[WORK TO DO]
a. Summarize the passage on Jacob's vow in two sentences.
b. Decide whether each statement below agrees with the passage on Jacob's vow, answering yes or no and quoting the words of the passage that settle it.
(i) Dinah ended up in the hands of Shechem, the son of Hamor.
(ii) Jacob hurried to fulfill his vow after he had confined Dinah inside.
(iii) A person who accomplishes only part of such a vow is considered flawless.
c. Extend the passage on Jacob's vow, picking up after its final sentence.

[SELECTED EXCERPT]
The one who makes a vow to serve G-d with all his strength is considered as being flawed as long as he has not accomplished his vow, or if he accomplishes it partially, even if in other areas his conduct is flawless.
The Sages said, “For having confined Dinah inside, she ended up falling into the hands of Shechem, the son of Hamor” (Bereshith Rabba 80:4). Why did this happen? It was because the sentence had already been pronounced against Jacob because of his lack of perfection. If G-d had promised to watch over him and his family, why did he fear the ill-intentioned gaze of Esau? If Jacob had hastened to fulfill his vow after having confined Dinah inside, it is possible that the sentence could have been annulled. We would have then explained that Jacob could have rejected the marriage proposal of Esau for Dinah by using the pretext that she was still too young. Yet we see that he stopped at the city of Shechem and that he delayed in fulfilling his vow. Such is the strictness of justice towards one who lacks perfection. Jacob’s conduct teaches us to always aspire to greater perfection.

[SOURCE MATERIAL]

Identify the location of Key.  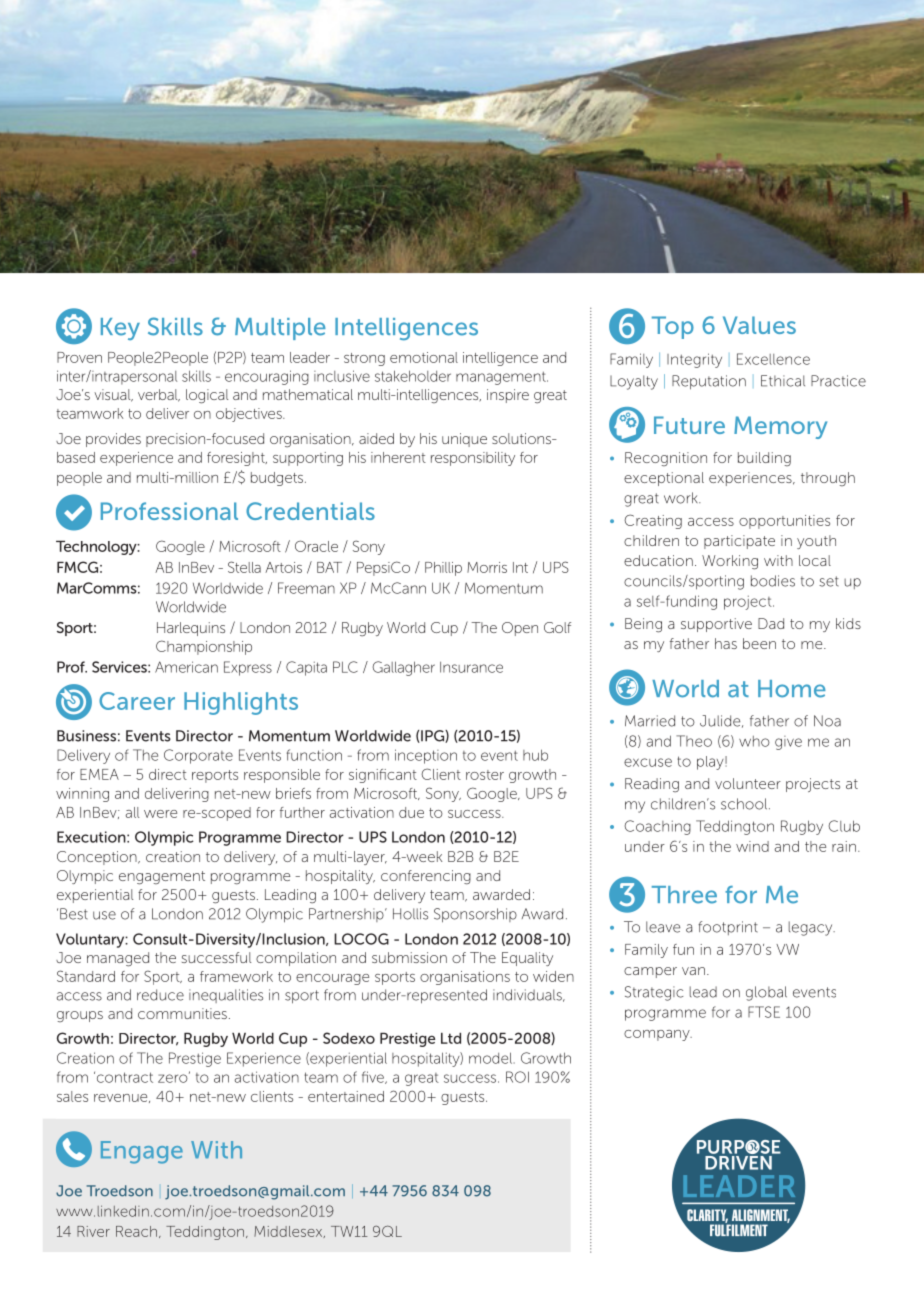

[WRITTEN RESPONSES]
a. The passage holds that someone who vows to serve G-d with all his strength is considered flawed until he has fully accomplished that vow, even if his conduct in other areas is flawless. It explains that Dinah fell into the hands of Shechem because a sentence had been pronounced against Jacob for his lack of perfection, since he stopped at the city of Shechem and delayed fulfilling his vow, and it concludes that his conduct teaches us always to aspire to greater perfection.

b.
(i) Yes: "she ended up falling into the hands of Shechem, the son of Hamor"
(ii) No: "he stopped at the city of Shechem and that he delayed in fulfilling his vow"
(iii) No: "is considered as being flawed as long as he has not accomplished his vow, or if he accomplishes it partially"

c.
What is the right path to follow?
Each individual should perform good deeds and carry out his vows to progress in serving G-d, this being in every area. The opportunity to progress should not be put off until later. For example, as soon as one is free from current occupations, he must run towards the house of study, otherwise the strictness of justice will weigh down upon him for having let an opportunity pass to perform good deeds with his possessions, as Jacob demonstrates for us.